Objectif énoncé » Rédigez la suite du texte sur l'élevage et le changement climatique en reprenant après sa dernière phrase.

Texte source »
Enfin, la conférence vise à forger des cadres politiques pour intégrer l’élevage aux contributions nationales (NDC) dans la lutte contre le changement climatique, et rendre les financements climat accessibles aux petits producteurs. Le professeur Appolinaire Djikeng, directeur général de l’ILRI, insiste : l’objectif n’est pas de choisir entre sécurité alimentaire et réduction des émissions, mais de concilier les deux par une productivité accrue. (texte fourni)

Enjeux, défis et risques à anticiper

Malgré le foisonnement de solutions, plusieurs défis freinent leur adoption. Le premier est financier : beaucoup de producteurs à petite échelle sont contraints financièrement, sans accès au crédit ou aux subventions, et la rentabilité des nouvelles technologies peut prendre du temps. Le déficit d’investissements publics dans l’élevage (extension, santé animale, infrastructures de stockage) est régulièrement souligné dans les rapports africains.

La question de l’adoption technologique est cruciale : des solutions adaptées au contexte (coût faible, robustes, faciles à entretenir) sont indispensables ; sinon, les innovations risquent de rester cantonnées aux laboratoires. Le manque de capacités techniques locales (techniciens de terrain, centres de références) est un frein structurel.

L’appropriation sociale est aussi un enjeu : les pratiques traditionnelles, les croyances, les barrières sociales (genre, accès aux ressources), le rapport aux technologies devront être pris en compte dans les projets de diffusion.

La mesure et la vérification des émissions (M&V) constitue un crible important : pour crédibiliser les interventions, il faut des standards fiables, des données homogènes, des protocoles robustes. L’ILRI travaille déjà à renforcer les inventaires nationaux et la modélisation avec la méthode Tier 2 selon les IPCC.

Enfin, l’environnement externe reste volatil : la pression sur les terres, le changement climatique (stress thermique, sécheresse, variabilité des pluies), les conflits pour l’eau ou le pâturage peuvent entraver l’efficacité des pratiques climato-intelligentes.

Lignes de données de pointage:
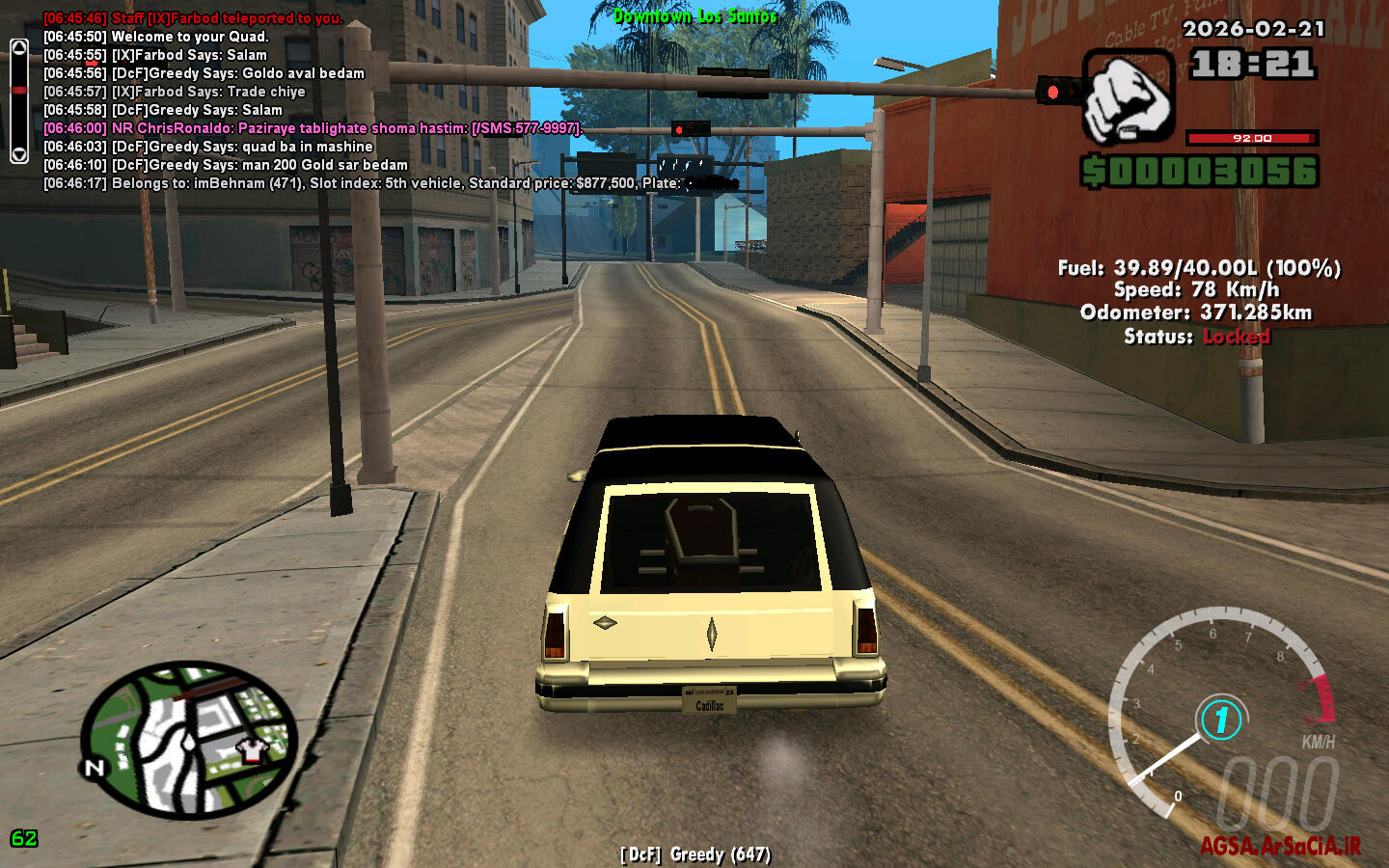Click the north N marker on radar
1389x868 pixels.
(94, 768)
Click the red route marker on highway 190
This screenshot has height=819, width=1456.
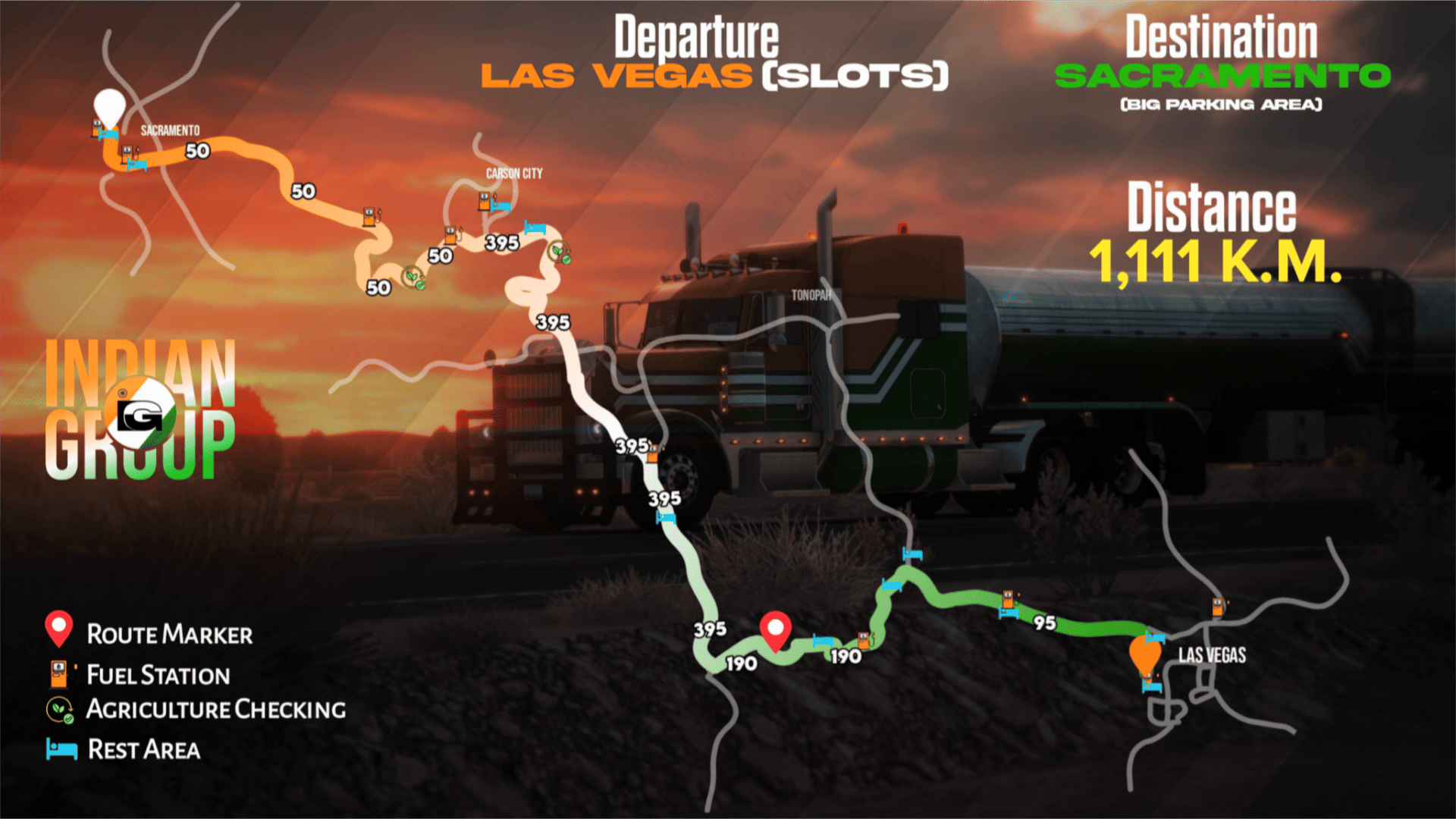(775, 629)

Réponse à l'exercice »
Pourquoi est-ce important ?

Parce que l’enjeu dépasse la seule réduction des émissions : il touche à la sécurité alimentaire, à l’emploi rural, à la résilience climatique, à l’équité mondiale. L’Afrique porte une part significative du cheptel mondial, mais jusqu’à présent avait une voix marginale dans les forums climatiques dominés par les systèmes intensifs. En « amenant le débat à domicile » avec GGAA 2025, le continent impose que ses réalités, petites exploitations, pâturages extensifs, contraintes locales, soient prises en compte.

Pour l’économie ouest-africaine, c’est une opportunité stratégique. Les systèmes d’élevage sont souvent au cœur des zones rurales pauvres, dans le Sahel, dans les zones transfrontalières entre pays, et tout gain de productivité ou de durabilité se traduit directement par des revenus accrus, une alimentation plus stable (lait, viande, lait transformé), une meilleure santé nutritionnelle. Si l’on parvient à réduire les émissions par unité produite, le coût environnemental de l’élevage baissera, ce qui rendra le secteur plus viable dans les transitions écologiques.

De plus, les innovations mises à l’épreuve à Nairobi (sélection génétique, exhalomique, fumier circulaire) peuvent devenir des leviers adaptables aux contextes ouest-africains. Les pays de la zone UEMOA ou de la CEDEAO peuvent intégrer ces solutions dans leurs stratégies nationales de développement agricole et de climat.

Enfin, dans le contexte mondial de la finance climat, le positionnement africain renforcé peut ouvrir l’accès à des fonds d’atténuation et d’adaptation dédiés au secteur élevage, souvent délaissé jusqu’ici. Les discussions politiques à GGAA 2025 pourront déboucher sur des partenariats pour financer des filières bas-émissions, renforcer les centres de recherche, structurer les chaînes de valeur, intégrer l’élevage dans les contributions nationales (NDC) de façon crédible.

En somme, GGAA 2025 n’est pas une conférence parmi d’autres : c’est une manche-clé pour que l’élevage africain prenne le virage climatique sans perdre sa mission sociale et économique. Si les propositions concrètes sont mises en œuvre, ce pourrait être un tournant pour un élevage plus intelligent, plus juste et plus résilient.